Jika dimasa lalu Jerman dikenal sebagai negara dengan kemajuan kedokteran hewan tertinggi inovasinya untuk penggunaan militer, saat ini mungkin reputasi Jerman itu menjadi semakin tinggi. Para ilmuwan di Universitas Kedokteran Hewan Hanover telah menemukan bahwa anjing pelacak terlatih dapat digunakan untuk mendeteksi COVID-19 dalam sampel manusia dengan tingkat akurasi yang relatif tinggi. Media pemerintah Jerman, DW melaporkan sebuah studi yang dipublikasikan pada hari Kamis (23.07.2020).

Delapan anjing pelacak dari Bundeswehr (Angkatan bersenjata) Jerman dilatih hanya untuk  membedakan antara lendir dan air liur pasien yang terinfeksi coronavirus dan individu yang tidak terinfeksi.

Anjing-anjing itu kemudian dihadapkan dengan sampel positif dan negatif yang disusun secara acak oleh mesin.

‘Potensi untuk melangkah lebih jauh’ dari pengunaan hewan memang lebih praktis dan lebih cepat tak menyikas manusia. Hewan-hewan mampu mendeteksi secara positif sekresi yang terinfeksi SARS-CoV-2 dengan tingkat keberhasilan 83%, dan mengontrol sekresi pada tingkat 96%. Tingkat deteksi keseluruhan, menggabungkan keduanya, adalah 94%.

Dalam kesimpulannya berdasarkan lebih dari 1.000 sampel mengendus, yang diterbitkan dalam theBMC Infectious Diseasesjournal, tim mengatakan anjing dapat memainkan peran dalam mendeteksi individu yang terinfeksi.

Anjing pelacak yang biasanya mencari bahan peledak atau obat-obatan telah digunakan sebelumnya untuk mencium berbagai kanker dan hipoglikemia pada penderita diabetes.
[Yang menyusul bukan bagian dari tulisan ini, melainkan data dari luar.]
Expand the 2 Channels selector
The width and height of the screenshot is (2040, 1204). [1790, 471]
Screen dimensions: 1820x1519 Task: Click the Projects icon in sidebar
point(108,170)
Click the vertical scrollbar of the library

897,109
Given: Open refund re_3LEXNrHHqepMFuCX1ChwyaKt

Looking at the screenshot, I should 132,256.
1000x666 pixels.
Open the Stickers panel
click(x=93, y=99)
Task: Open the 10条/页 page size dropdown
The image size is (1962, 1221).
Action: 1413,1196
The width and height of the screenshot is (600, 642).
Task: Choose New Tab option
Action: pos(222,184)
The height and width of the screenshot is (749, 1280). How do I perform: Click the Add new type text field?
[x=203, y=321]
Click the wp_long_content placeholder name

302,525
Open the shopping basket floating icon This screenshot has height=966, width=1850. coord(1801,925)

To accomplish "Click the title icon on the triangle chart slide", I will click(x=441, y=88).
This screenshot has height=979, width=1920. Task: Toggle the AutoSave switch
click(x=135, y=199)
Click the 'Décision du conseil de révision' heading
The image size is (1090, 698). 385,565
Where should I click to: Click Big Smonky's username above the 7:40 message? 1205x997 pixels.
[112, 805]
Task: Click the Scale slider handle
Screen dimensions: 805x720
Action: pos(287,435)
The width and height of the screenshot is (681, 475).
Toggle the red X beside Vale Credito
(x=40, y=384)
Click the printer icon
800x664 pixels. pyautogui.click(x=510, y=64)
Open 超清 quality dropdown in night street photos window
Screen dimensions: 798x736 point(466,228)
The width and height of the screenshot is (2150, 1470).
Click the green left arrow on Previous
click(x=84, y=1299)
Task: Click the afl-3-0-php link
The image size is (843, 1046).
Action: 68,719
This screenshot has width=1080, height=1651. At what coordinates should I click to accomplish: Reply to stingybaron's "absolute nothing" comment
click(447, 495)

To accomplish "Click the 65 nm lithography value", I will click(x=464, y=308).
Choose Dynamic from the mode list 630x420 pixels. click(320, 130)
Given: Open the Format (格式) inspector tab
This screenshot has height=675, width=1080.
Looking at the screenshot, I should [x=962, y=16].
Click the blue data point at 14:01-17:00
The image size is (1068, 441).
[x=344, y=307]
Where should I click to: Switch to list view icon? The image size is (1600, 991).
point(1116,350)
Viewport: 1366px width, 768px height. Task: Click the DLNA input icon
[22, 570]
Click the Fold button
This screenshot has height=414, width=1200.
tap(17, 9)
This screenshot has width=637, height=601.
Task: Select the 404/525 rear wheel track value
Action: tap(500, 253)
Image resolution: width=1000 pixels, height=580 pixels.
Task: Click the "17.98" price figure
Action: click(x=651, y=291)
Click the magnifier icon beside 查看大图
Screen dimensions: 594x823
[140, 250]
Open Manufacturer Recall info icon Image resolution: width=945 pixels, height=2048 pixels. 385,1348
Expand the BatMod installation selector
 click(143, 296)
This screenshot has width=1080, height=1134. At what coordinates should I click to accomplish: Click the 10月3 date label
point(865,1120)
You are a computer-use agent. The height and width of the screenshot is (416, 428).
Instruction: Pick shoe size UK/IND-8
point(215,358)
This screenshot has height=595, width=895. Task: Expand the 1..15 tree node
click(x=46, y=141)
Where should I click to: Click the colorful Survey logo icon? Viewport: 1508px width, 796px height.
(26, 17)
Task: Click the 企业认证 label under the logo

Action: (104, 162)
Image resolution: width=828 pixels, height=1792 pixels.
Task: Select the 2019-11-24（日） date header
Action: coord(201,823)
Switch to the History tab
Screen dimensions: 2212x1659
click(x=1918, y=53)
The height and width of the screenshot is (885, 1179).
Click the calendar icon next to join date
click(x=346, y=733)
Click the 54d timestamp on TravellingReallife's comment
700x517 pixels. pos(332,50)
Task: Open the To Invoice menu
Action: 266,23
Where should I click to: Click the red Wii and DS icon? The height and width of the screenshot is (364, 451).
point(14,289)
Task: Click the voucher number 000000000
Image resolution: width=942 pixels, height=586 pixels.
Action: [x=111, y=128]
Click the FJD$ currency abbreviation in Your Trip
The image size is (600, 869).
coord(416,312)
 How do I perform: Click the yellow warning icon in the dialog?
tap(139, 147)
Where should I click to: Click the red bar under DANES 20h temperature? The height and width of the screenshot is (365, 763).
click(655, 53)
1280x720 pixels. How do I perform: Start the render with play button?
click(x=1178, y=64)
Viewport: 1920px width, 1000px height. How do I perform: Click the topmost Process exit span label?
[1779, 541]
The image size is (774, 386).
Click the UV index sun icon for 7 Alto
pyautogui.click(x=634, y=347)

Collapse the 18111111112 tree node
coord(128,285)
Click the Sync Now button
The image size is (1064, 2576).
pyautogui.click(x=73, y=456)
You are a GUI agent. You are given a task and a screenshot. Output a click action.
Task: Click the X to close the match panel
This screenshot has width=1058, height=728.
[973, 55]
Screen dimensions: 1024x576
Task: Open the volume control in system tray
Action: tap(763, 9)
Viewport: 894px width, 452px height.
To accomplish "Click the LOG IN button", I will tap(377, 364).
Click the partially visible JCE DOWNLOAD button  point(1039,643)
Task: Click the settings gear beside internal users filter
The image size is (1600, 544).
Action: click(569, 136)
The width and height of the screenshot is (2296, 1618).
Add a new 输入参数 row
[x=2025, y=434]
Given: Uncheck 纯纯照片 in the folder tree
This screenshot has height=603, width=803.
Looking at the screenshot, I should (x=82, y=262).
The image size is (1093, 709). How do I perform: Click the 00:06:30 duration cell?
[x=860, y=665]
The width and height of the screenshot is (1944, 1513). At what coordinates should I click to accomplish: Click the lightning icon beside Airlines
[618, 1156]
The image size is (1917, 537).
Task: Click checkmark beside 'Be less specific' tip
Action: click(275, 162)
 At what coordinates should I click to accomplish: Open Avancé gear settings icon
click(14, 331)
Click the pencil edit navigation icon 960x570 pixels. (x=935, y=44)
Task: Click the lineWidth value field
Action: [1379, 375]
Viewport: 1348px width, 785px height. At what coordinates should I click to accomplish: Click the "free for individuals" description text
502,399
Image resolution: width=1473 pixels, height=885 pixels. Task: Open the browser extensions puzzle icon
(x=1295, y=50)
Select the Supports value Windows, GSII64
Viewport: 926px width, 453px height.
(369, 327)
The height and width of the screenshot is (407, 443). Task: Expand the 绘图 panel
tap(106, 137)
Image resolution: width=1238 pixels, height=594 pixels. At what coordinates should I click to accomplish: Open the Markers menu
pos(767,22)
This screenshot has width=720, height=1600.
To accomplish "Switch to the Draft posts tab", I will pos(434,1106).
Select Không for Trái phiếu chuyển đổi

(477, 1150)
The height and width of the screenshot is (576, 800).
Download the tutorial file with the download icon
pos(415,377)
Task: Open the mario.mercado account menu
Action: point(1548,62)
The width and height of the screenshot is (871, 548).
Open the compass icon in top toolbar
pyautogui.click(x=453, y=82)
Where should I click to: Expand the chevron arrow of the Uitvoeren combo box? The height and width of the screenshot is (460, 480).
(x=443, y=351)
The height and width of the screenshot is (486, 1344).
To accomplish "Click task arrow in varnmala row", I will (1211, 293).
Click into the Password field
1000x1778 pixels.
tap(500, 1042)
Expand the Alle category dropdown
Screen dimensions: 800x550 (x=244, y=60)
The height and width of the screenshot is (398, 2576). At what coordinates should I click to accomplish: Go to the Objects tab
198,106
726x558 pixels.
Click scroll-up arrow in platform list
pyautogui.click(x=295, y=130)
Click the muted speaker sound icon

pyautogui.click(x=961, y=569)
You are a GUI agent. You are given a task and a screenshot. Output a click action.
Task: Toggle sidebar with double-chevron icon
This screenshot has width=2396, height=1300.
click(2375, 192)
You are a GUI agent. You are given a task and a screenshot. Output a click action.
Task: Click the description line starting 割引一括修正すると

Aplikasi medis ini memotivasi para ilmuwan veteriner untuk meneliti potensi kemampuan anjing pelacak untuk mendeteksi virus corona.

“Kami berpikir bahwa ini bekerja karena proses metabolisme dalam tubuh pasien yang sakit benar-benar berubah dan kami berpikir bahwa anjing dapat mendeteksi aroma spesifik dari perubahan metabolisme yang terjadi pada pasien tersebut,” kata Profesor Maren von K√∂ckritz- Blickwede, seorang spesialis dalam biokimia infeksi.

Anjing Jerman ini diharapkan mampu dan secara akurat bisa mengendus COVID-19 dari jarak jauh sehingga bisa digunakan oleh negara manapun yang membutuhkan pencegahan penularan virus asal Wuhan Cina ini.

“Apa yang harus jelas adalah ini hanya studi percontohan,” kata Holger Volk, ketua departemen kedokteran hewan kecil universitas. “Ada banyak potensi untuk mengambil ini lebih jauh – untuk benar-benar menggunakan anjing-anjing ini di lapangan.”

Dalam kesimpulan peneliti Jerman, tim yang bukan tenaga medis pun mampu menggunakan anjing pelacak untuk mendeteksi individu yang menular di tempat-tempat tertentu.

“Di negara-negara dengan akses terbatas ke tes diagnostik, anjing pendeteksi kemudian dapat memiliki potensi untuk digunakan untuk deteksi massal orang yang terinfeksi,” seperti yang tertulis dalam laporan itu. “Pekerjaan lebih lanjut diperlukan untuk lebih memahami potensi dan keterbatasan penggunaan anjing aroma untuk mendeteksi penyakit pernapasan virus.”

Sampel dimana anjing pelacak sedang diuji secara kimiawi tidak berbahaya. Pertanyaannya tetap apakah anjing dapat mendeteksi kasus coronavirus aktif pada pasien.

Para peneliti juga melihat seberapa baik anjing dapat membedakan antara sampel dari pasien COVID-19 dan mereka yang memiliki penyakit lain seperti flu.